▶ _What to do_
Identify every line in the rows below that contains the string "Where", and copy each such line in full.

Word and element location data
....................
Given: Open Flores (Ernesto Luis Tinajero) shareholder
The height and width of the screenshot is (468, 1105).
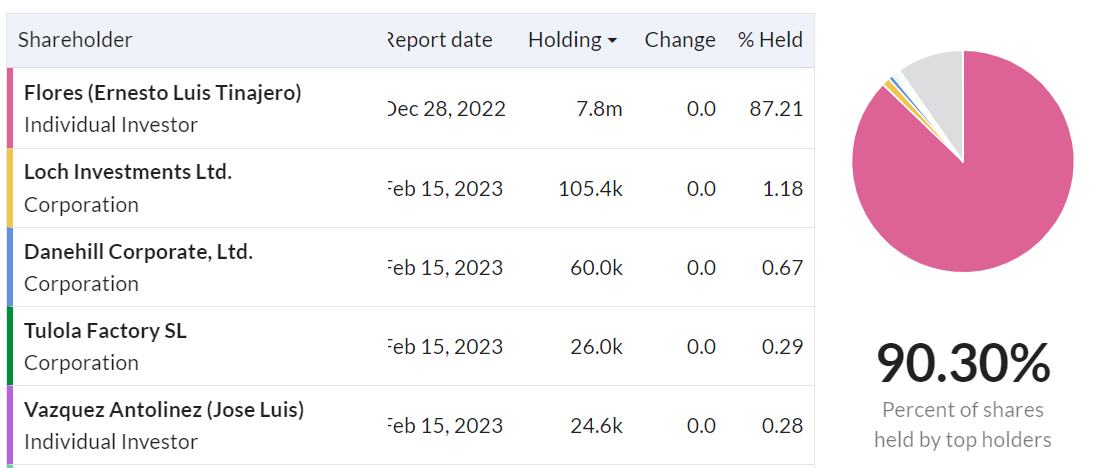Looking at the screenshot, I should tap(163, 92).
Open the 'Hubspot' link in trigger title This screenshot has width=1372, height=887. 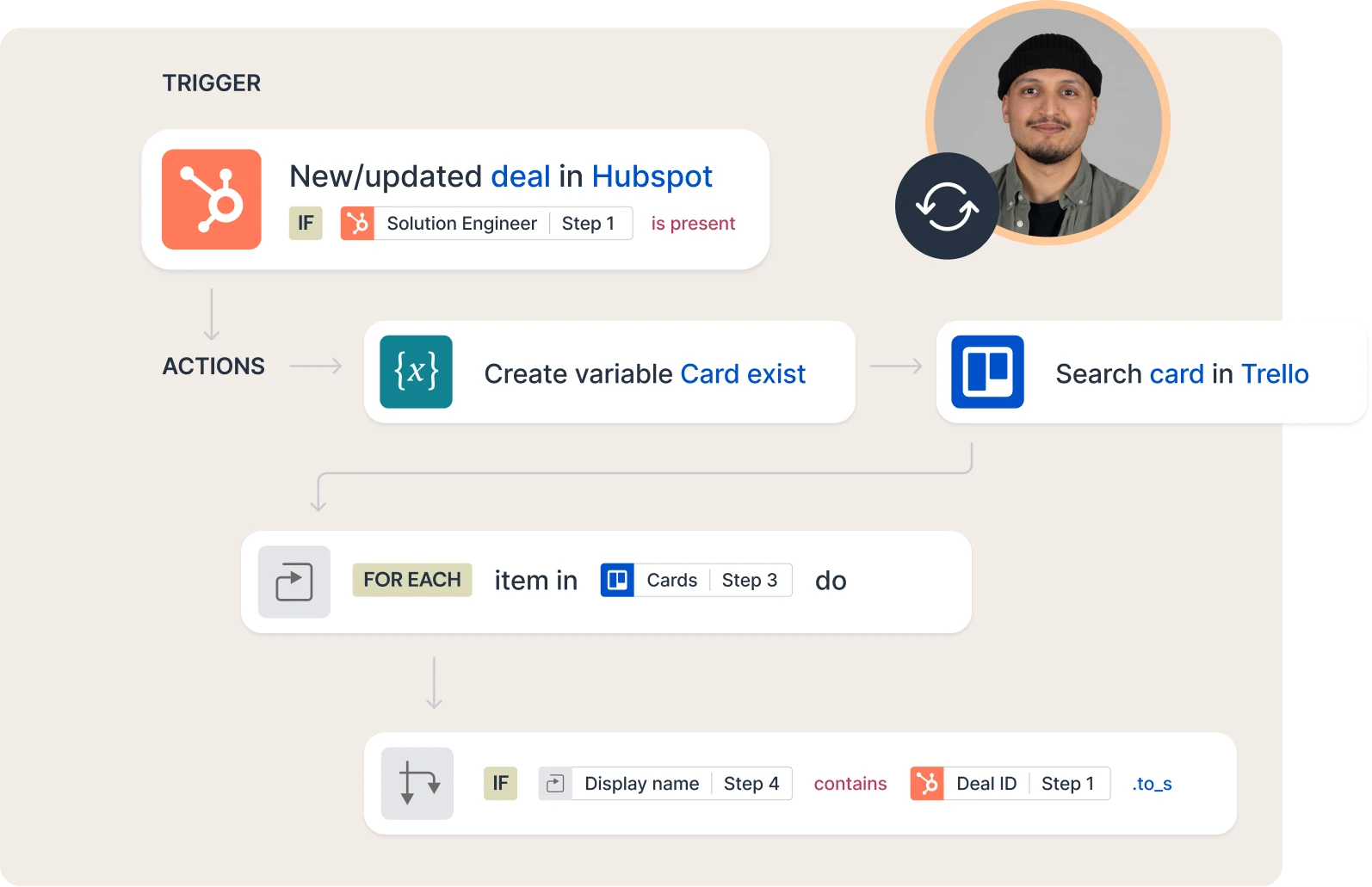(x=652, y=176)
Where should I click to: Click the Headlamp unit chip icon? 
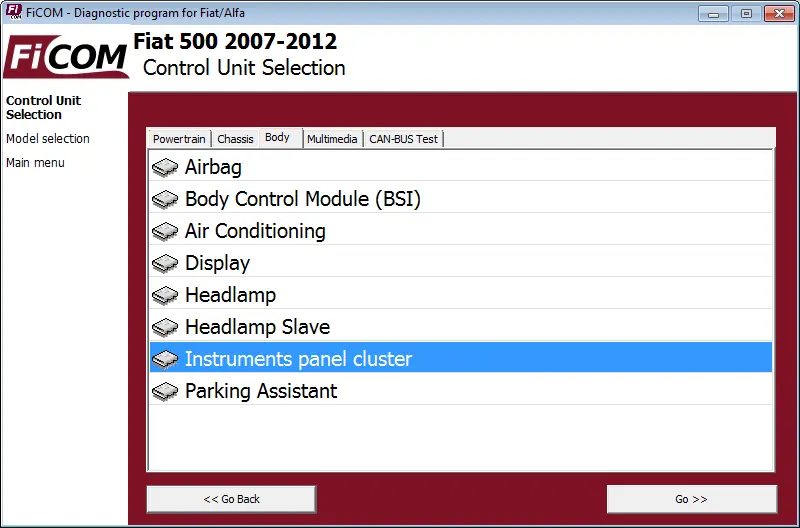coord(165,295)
....................
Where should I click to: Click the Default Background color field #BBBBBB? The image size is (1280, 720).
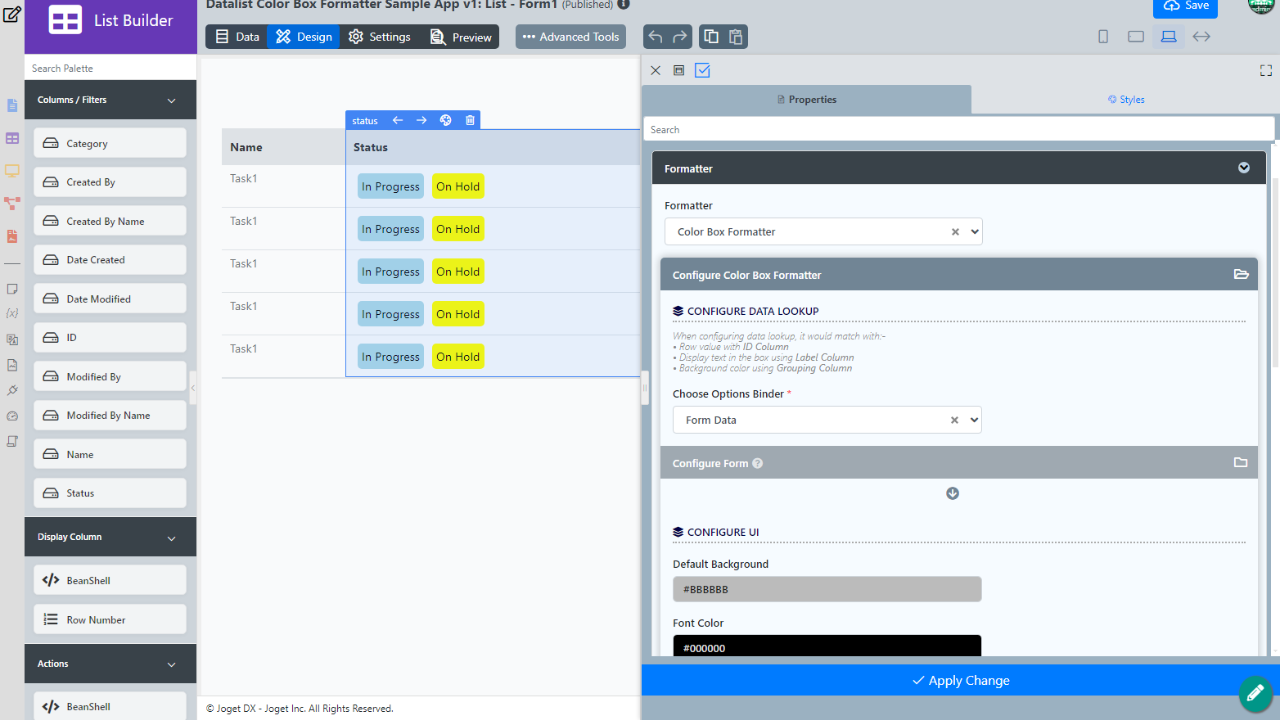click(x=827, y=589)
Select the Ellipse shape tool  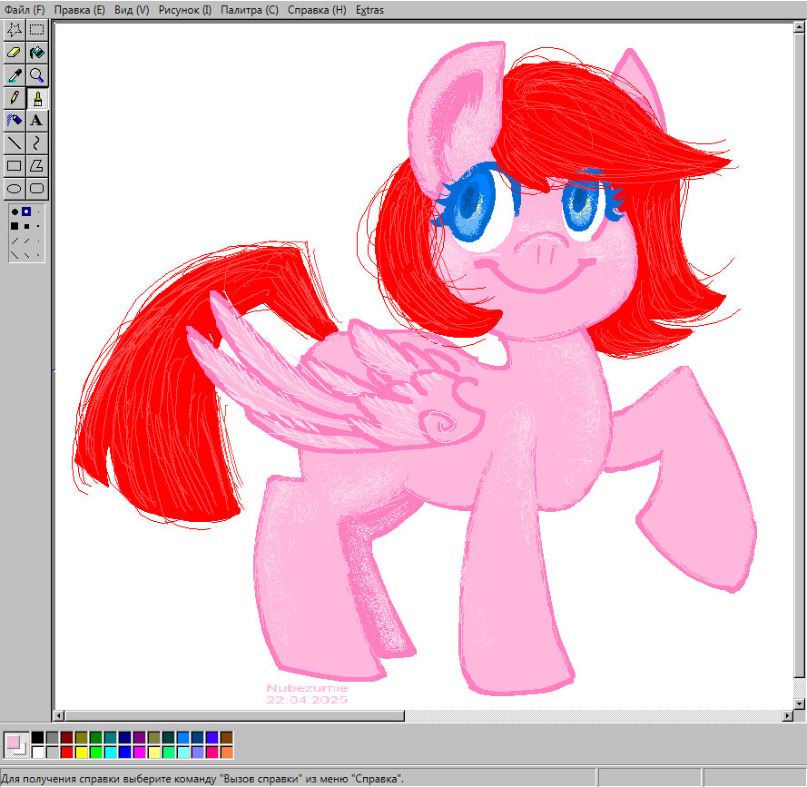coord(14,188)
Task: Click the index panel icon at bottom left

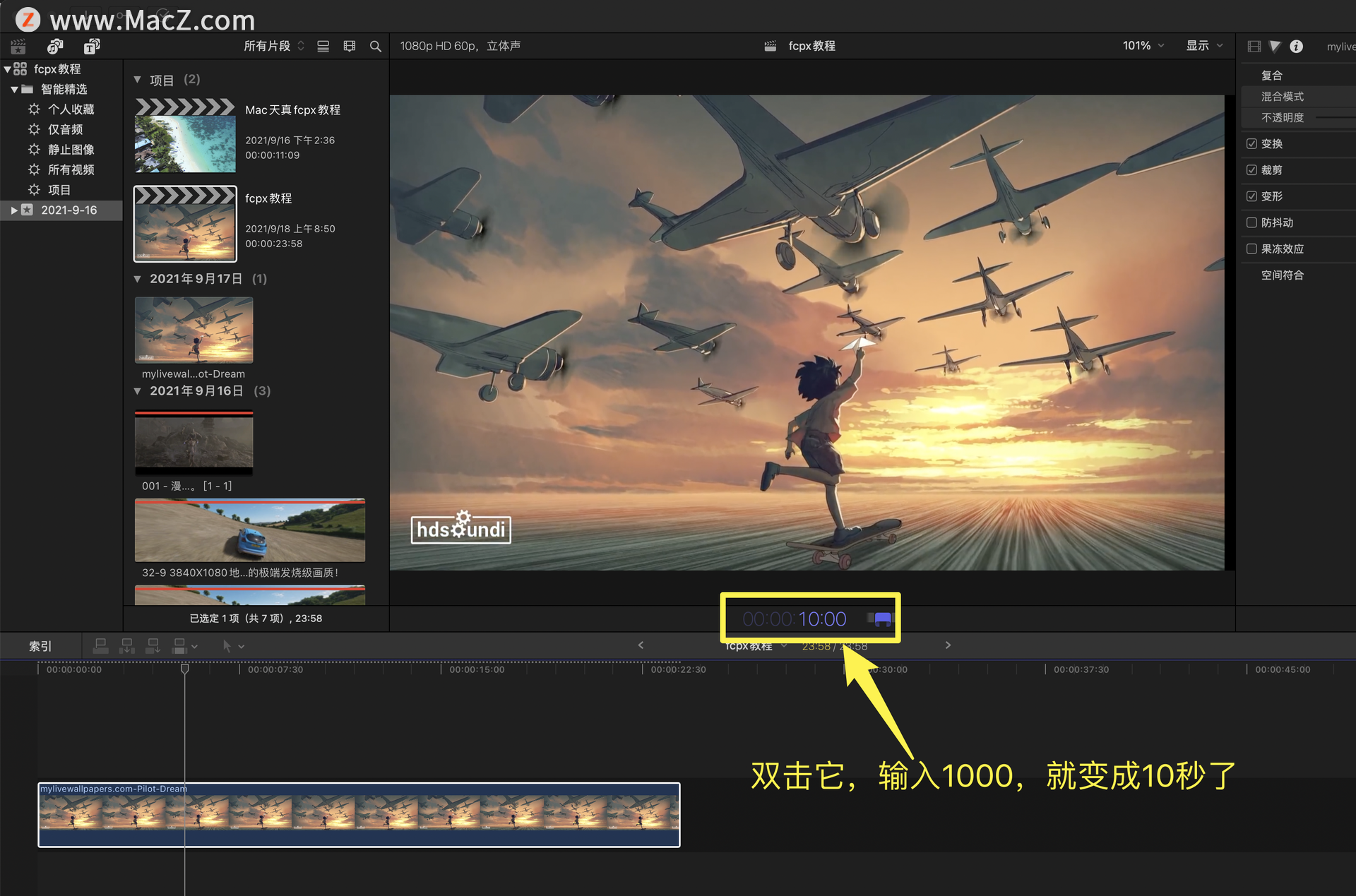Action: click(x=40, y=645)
....................
▶ _Answer for the task_
Where should I click to: Click the Headlamp unit chip icon? 
Where should I click to: Click the Default Background color field #BBBBBB? The image size is (1280, 720).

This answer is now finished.